Now, skipping ahead . . . .
· Angle of attack allows the stall warning to be triggered; but if the angle of attack values become invalid, the warning stops. And . . . By design, when the measured speed values are lower than 60 kt, the measured angle of attack values are invalidated. And . . . The plane’s angle of attack is not directly displayed to the pilots.
There’s more, but the bulleted items related to the flight deck end this way, “The last recorded values were a pitch attitude of 16.2 degrees nose-up, roll of 5.3 degrees to the left and a vertical speed of -10,912 ft/min.”
That’s enough of my editing. The opening paragraphs of the section of the report titled “Causes of the Accident,” read like this:
“The obstruction of the Pitot probes by ice crystals during cruise was a phenomenon that was known but misunderstood by the aviation community at the time of the accident. From an operational perspective, the total loss of airspeed information that resulted from this was a failure that was classified in the safety model. After initial reactions that depend upon basic airmanship, it was expected that it would be rapidly diagnosed by pilots and managed where necessary by precautionary measures on the pitch attitude and the thrust, as indicated in the associated procedure.
“The occurrence of the failure in the context of flight in cruise completely surprised the pilots of flight AF 447. The apparent difficulties with airplane handling at high altitude in turbulence led to excessive handling inputs in roll and a sharp nose-up input by the PF [Pilot Flying]. The destabilization that resulted from the climbing flight path and the evolution in the pitch attitude and vertical speed was added to the erroneous airspeed indications and ECAM [Electronic Centralized Aircraft Monitoring] messages, which did not help with the diagnosis. The crew, progressively becoming de-structured, likely never understood that it was faced with a “simple” loss of three sources of airspeed information.
┄┄┄┄┄┄┄┄┄┄
REQUIRED WORK:
1. In the AF 447 passage, below what measured speed are the angle of attack values invalidated?
2. Summarize the AF 447 passage in two sentences.
3. List every last recorded value that the AF 447 passage gives for the flight.
┄┄┄┄┄┄┄┄┄┄
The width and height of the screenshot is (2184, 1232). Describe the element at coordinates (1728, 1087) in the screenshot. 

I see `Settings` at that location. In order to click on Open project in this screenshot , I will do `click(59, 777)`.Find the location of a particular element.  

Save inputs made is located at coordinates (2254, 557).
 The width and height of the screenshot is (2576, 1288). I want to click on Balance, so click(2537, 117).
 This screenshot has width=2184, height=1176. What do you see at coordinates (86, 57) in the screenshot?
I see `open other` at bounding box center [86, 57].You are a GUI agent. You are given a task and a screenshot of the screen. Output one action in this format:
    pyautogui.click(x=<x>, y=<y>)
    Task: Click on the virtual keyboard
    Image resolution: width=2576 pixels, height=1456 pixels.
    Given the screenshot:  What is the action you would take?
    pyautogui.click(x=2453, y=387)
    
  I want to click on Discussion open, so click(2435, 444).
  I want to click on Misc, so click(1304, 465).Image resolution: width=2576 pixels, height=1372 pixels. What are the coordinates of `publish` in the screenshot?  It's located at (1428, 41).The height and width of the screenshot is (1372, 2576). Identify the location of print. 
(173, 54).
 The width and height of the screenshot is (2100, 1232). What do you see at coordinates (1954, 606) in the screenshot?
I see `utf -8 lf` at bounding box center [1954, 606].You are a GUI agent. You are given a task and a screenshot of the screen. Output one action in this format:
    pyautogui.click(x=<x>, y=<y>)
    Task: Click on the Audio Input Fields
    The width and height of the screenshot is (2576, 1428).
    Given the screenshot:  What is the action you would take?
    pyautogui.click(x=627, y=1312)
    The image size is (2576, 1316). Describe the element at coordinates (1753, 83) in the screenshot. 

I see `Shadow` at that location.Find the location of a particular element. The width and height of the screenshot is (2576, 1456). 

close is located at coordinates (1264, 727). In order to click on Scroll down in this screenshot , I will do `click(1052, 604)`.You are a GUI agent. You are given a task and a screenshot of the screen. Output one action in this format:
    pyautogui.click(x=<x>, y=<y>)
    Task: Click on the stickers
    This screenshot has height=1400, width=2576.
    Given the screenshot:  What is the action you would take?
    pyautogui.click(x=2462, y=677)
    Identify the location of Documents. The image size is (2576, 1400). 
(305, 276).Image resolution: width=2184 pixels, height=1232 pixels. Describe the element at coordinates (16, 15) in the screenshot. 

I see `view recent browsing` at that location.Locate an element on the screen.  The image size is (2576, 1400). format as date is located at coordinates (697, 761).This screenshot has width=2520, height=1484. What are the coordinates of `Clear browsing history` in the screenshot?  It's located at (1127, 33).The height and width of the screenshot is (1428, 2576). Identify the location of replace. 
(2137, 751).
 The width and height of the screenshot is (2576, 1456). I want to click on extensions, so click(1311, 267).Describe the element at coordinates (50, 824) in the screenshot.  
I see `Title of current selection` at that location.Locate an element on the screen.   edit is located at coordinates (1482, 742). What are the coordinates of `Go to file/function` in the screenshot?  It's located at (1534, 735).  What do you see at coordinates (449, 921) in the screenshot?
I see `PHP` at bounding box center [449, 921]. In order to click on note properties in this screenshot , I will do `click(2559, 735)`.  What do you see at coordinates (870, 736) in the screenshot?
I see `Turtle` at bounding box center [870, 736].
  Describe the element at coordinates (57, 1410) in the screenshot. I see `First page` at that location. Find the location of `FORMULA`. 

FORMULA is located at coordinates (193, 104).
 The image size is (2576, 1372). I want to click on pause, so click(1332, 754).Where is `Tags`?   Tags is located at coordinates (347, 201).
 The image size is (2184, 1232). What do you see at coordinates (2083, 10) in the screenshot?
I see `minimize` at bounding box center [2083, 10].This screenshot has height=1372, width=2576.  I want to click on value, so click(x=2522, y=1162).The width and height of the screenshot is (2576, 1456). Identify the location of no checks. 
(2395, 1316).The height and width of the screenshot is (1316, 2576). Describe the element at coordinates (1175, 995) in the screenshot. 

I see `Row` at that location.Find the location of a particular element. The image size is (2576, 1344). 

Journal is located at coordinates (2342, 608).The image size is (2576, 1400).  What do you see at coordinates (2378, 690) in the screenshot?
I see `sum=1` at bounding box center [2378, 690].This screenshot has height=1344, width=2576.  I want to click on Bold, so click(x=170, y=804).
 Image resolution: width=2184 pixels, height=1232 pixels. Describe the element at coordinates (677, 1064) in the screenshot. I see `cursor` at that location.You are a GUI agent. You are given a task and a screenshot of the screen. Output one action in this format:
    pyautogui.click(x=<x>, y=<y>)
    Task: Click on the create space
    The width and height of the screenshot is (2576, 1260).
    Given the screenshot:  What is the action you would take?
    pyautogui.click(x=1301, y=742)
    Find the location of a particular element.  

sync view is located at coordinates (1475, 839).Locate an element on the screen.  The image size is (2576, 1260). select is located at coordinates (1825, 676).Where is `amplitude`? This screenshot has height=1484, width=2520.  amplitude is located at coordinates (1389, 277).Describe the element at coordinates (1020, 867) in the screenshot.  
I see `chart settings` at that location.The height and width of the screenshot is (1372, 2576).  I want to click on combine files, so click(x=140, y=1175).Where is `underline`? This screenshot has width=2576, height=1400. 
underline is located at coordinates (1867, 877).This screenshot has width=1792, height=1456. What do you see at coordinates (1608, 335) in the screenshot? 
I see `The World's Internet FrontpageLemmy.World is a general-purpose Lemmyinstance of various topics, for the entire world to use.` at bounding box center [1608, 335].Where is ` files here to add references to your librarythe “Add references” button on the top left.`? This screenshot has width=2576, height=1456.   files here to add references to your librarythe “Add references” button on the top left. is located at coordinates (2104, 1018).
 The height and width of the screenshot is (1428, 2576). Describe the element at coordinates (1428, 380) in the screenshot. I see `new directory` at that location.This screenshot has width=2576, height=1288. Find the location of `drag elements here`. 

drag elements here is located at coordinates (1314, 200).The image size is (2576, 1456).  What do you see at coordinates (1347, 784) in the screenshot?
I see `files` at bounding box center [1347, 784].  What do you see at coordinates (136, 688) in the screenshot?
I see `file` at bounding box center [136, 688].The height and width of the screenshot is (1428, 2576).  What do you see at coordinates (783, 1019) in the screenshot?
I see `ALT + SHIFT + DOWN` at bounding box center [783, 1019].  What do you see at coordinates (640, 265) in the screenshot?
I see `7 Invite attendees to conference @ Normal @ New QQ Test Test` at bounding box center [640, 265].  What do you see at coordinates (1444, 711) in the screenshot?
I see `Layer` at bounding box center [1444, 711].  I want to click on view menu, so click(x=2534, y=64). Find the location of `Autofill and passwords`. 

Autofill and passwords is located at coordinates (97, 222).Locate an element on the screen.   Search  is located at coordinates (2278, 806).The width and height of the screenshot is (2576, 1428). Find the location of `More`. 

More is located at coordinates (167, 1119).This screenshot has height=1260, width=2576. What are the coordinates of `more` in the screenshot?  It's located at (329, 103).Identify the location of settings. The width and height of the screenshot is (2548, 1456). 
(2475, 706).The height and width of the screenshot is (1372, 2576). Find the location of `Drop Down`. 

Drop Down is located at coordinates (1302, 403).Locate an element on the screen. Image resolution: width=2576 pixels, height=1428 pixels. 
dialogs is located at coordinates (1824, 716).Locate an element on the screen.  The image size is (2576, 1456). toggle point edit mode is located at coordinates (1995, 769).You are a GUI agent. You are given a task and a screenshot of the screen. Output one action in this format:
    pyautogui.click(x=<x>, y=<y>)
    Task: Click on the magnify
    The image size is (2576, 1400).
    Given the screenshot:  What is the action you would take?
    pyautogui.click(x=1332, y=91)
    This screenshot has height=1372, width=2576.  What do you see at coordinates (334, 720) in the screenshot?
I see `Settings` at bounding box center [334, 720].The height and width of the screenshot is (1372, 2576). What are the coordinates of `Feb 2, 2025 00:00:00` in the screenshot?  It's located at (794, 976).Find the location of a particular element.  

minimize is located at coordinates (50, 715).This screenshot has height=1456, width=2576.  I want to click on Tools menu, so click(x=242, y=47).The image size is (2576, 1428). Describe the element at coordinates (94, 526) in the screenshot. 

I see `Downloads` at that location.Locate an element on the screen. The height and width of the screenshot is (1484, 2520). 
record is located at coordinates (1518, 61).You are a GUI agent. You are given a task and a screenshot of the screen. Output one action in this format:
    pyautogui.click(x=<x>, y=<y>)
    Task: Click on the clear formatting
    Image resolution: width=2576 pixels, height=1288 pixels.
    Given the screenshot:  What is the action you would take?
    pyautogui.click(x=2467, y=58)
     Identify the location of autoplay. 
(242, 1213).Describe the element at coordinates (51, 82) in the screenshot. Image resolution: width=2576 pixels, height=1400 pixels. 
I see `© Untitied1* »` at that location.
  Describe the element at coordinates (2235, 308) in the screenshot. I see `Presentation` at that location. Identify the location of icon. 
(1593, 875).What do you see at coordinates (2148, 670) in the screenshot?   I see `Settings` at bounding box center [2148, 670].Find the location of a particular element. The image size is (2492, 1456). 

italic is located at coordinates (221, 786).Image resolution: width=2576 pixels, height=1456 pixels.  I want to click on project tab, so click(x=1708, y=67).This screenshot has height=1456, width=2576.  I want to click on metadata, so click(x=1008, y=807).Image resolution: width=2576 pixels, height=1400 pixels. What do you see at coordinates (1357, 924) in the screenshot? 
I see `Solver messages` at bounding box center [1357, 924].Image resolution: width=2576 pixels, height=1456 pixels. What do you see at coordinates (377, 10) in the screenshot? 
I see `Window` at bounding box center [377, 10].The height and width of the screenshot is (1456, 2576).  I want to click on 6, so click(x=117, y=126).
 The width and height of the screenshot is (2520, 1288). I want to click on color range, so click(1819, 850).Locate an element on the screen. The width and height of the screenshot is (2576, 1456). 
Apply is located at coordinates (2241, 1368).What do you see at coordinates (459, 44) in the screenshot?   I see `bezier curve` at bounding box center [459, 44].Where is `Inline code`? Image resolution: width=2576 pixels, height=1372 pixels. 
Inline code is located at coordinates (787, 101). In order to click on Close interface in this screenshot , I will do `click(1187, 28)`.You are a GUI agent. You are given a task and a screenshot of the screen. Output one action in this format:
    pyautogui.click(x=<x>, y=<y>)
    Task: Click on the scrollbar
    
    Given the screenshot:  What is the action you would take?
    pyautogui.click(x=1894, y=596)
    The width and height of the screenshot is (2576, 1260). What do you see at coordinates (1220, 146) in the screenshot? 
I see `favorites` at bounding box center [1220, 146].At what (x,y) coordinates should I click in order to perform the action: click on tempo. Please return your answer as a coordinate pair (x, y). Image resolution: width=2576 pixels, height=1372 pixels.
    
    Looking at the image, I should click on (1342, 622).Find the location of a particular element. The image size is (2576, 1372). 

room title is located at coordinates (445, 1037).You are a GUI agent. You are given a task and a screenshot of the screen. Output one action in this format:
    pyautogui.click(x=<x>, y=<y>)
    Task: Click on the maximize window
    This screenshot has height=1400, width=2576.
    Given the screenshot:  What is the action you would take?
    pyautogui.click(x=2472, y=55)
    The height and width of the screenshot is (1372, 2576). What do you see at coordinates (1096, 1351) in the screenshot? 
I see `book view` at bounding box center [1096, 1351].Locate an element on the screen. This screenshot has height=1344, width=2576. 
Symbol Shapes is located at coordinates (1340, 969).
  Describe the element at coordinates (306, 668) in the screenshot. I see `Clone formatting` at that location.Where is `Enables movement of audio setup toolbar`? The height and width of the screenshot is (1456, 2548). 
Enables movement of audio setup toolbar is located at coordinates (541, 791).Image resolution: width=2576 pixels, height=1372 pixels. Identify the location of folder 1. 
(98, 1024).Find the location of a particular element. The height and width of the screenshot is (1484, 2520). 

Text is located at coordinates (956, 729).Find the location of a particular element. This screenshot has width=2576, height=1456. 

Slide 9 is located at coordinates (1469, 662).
┄┄┄┄┄┄┄┄┄┄
SOLUTIONS:
1. Below 60 kt.

2. The stall warning depends on angle of attack values, which are invalidated when measured speed falls below 60 kt and are not directly displayed to the pilots. The report's causes section states that Pitot probe icing was a known but misunderstood phenomenon and that the resulting loss of airspeed information surprised the crew, who made excessive handling inputs and likely never understood they faced a loss of three sources of airspeed information.

3.
- Pitch attitude of 16.2 degrees nose-up
- Roll of 5.3 degrees to the left
- Vertical speed of -10,912 ft/min